Después, elimina ramas que crecen hacia el interior, ramas muy débiles y brotes que nacen desde la base si no te interesa formar una higuera más arbustiva. Estos brotes consumen energía y pueden desordenar la planta si se dejan crecer sin control.

No cortes por cortar. Si una rama está sana, bien situada y ayuda a formar una copa equilibrada, puede quedarse.

Airea el centro

Una higuera demasiado cerrada produce sombra sobre sí misma. Esto dificulta la maduración de los frutos, reduce la ventilación y complica la recolección.

El objetivo es abrir ligeramente el centro de la copa para que entren luz y aire. Para conseguirlo, elimina ramas que se cruzan, se rozan o crecen hacia dentro. También puedes quitar alguna rama secundaria si hay demasiada densidad en una misma zona.

No hace falta dejar el árbol vacío. La higuera agradece una copa natural, amplia y bien repartida. La clave está en evitar el enmarañamiento.

Controla la altura y forma

Si la higuera crece demasiado alta, recoger los higos será más difícil y la copa tenderá a descompensarse. Por eso conviene mantener una altura manejable, sobre todo en jardines pequeños o huertos familiares.

Reduce las ramas verticales demasiado largas cortando sobre una ramificación lateral bien orientada. Evita dejar muñones largos, porque suelen secarse y pueden convertirse en puntos débiles.

La forma más práctica suele ser una copa abierta, baja y accesible. En higueras jóvenes, interesa seleccionar 3 o 4 ramas principales bien distribuidas. En higueras adultas, basta con mantener esa estructura y renovar poco a poco las ramas envejecidas.

Respeta los brotes según el tipo

Antes de cortar ramas jóvenes, observa qué tipo de higuera tienes. Si produce brevas, no elimines de forma masiva los brotes del año anterior, porque ahí puede estar una parte importante de la cosecha temprana.

En higueras breveras, conviene conservar ramas jóvenes, sanas y bien colocadas. Puedes eliminar las mal orientadas, débiles o excesivas, pero sin hacer una poda demasiado severa.

En higueras de una sola cosecha, puedes renovar algo más la madera para favorecer brotes nuevos.
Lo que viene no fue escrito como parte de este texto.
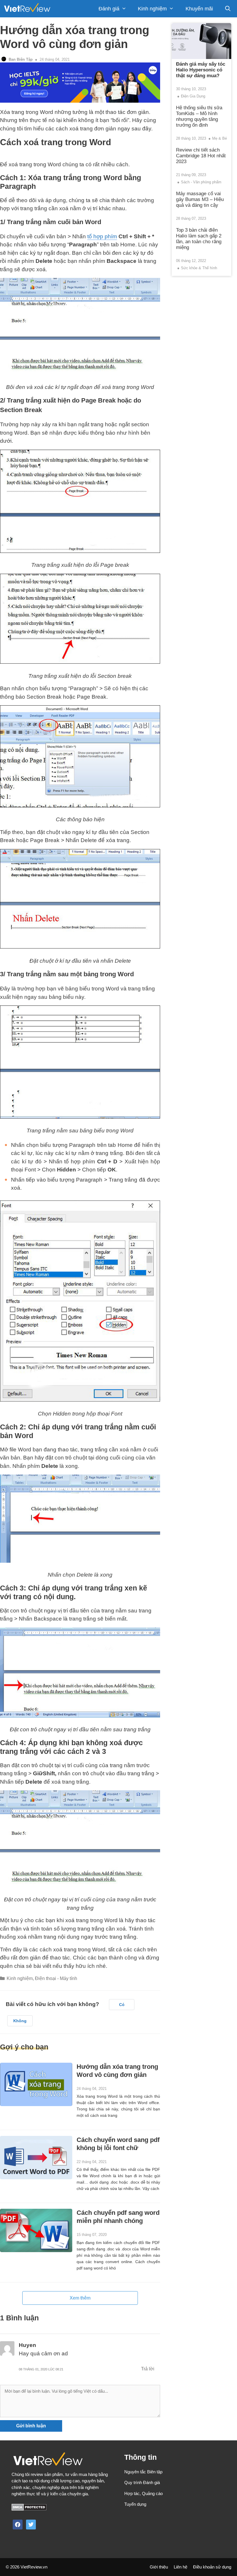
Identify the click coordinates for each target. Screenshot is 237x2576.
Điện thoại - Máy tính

Aun así, deja siempre una estructura equilibrada y evita reducir demasiado la copa en una sola intervención.

Si no sabes qué tipo de higuera tienes, aplica una poda prudente. Observa durante una temporada dónde produce los frutos y ajusta la poda al año siguiente.

Cuidado con los cortes

Los cortes deben ser limpios, inclinados y cercanos al punto correcto, sin dañar la rama principal. No cortes completamente pegado al tronco ni dejes tocones largos. Ambos errores pueden dificultar la cicatrización.

En ramas gruesas, realiza el corte con calma para evitar desgarros. Si la rama pesa mucho, es mejor hacer primero un corte parcial de descarga y después el corte definitivo.

Evita podar en días de lluvia, helada o humedad persistente. Las heridas cicatrizan peor y aumenta el riesgo de problemas sanitarios. Lo ideal es escoger un día seco, estable y sin frío extremo.

Después de podar, no fuerces el árbol con abonados excesivos. Una higuera muy estimulada puede responder con muchos chupones y menos equilibrio. Es preferible mantener un suelo vivo, con materia orgánica bien descompuesta, riego moderado y una observación regular de la planta.

Una higuera bien podada no debe parecer mutilada. Debe quedar más clara, más accesible y con una estructura lógica. Si dudas entre cortar mucho o poco, elige poco. Siempre podrás corregir en la siguiente temporada, pero una poda excesiva tarda más en recuperarse.